Hello! A lot of posts on Keras → PyTorch LSTM seem to focus on retaining the model architecture, but I couldn’t find anything online here; the closest I’ve reached is this SO post but would love your help.
Essentially, I have a Keras LSTM that I want to migrate:
# Keras
model.add(
Bidirectional(LSTM(256, dropout=0.15, recurrent_dropout=0.2, return_sequences=True),
merge_mode='concat')
)
o_keras = model(x)
In PyTorch, my implementation is simply
lstm = nn.LSTM(256, bidirectional = True, batch_first=True)
o_pytorch, (h, c) = lstm(x)
The output tensor shapes are identical, which is a good sign:
o_keras.shape == o_pytorch.shape # TRUE
However, I’m having trouble migrating weights and biases. Setting the weights is pretty straight forward as it’s essentially some matrix transpositions between Keras and PyTorch (e.g. Keras will have one set of weights that are (n_hidden_cells x num_positions), so the transpose is what you need for PyTorch).
The one that’s causing me some headache is that PyTorch has two bias terms but Keras has one.
Judging by the equation in the docs, my understanding is that we can set bias_ih_l0
as the value from the pre-trained model and the corresponding bias_hh_l0
to 0 as it’s a sum.
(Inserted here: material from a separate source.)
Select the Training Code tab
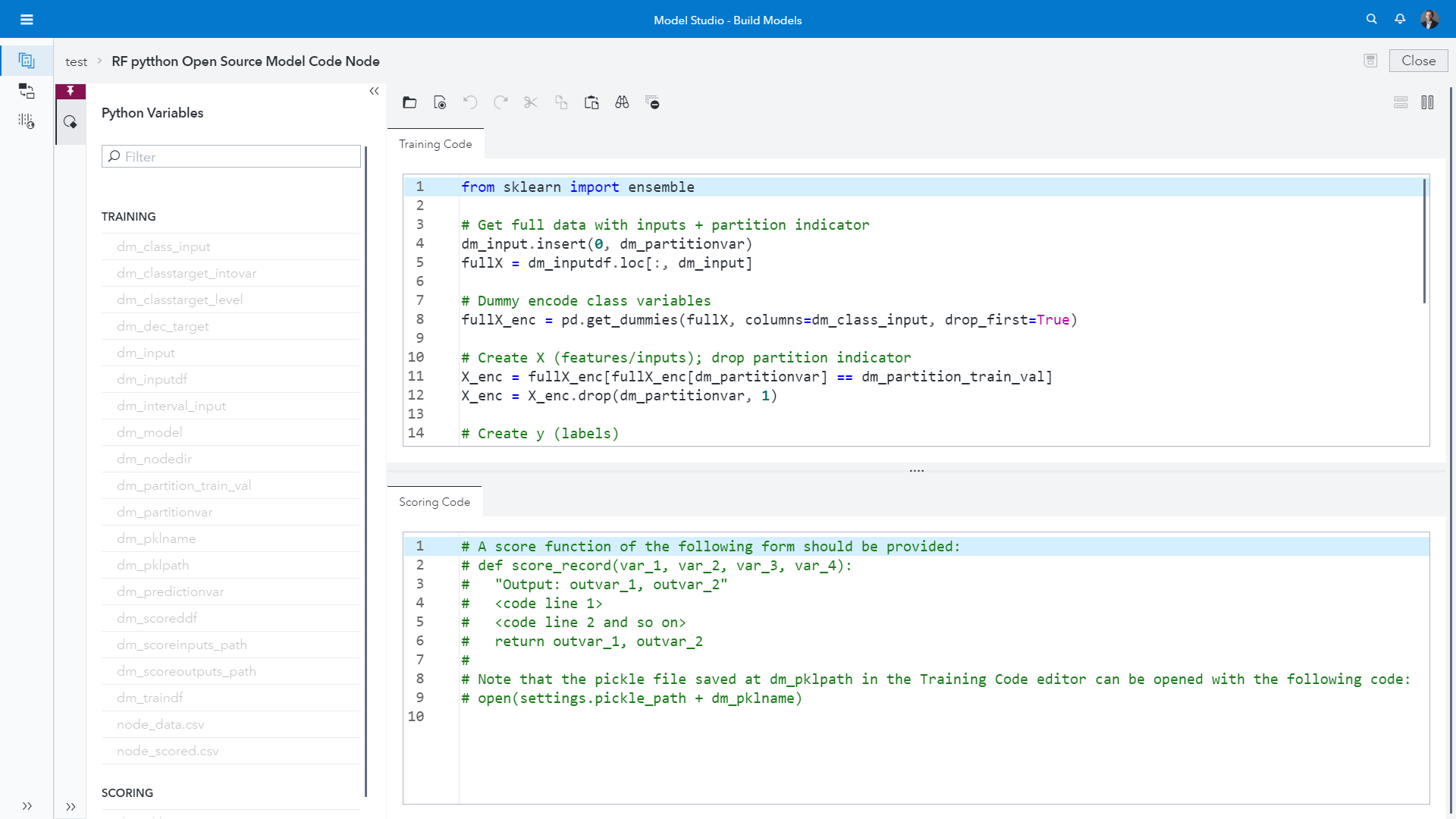 pos(435,144)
However, adjusting the values (e.g. using something like this below) for the bias term gives slightly different results in the output.
alpha = [1.0, 0.9, 0.8 ... ]
lstm.bias_ih_l0 = keras_weights['bias'] * alpha
lstm.bias_hh_l0 = keras_weights['bias'] * (1-alpha)
I also want to ask if the tanh
activation from Keras’ LSTM is something we have to call as a separate step, e.g.
o_pytorch = lstm(x)
# o_pytorch = nn.Tanh()(o_pytorch) # is this necessary?
Would really appreciate your help. Thanks everyone!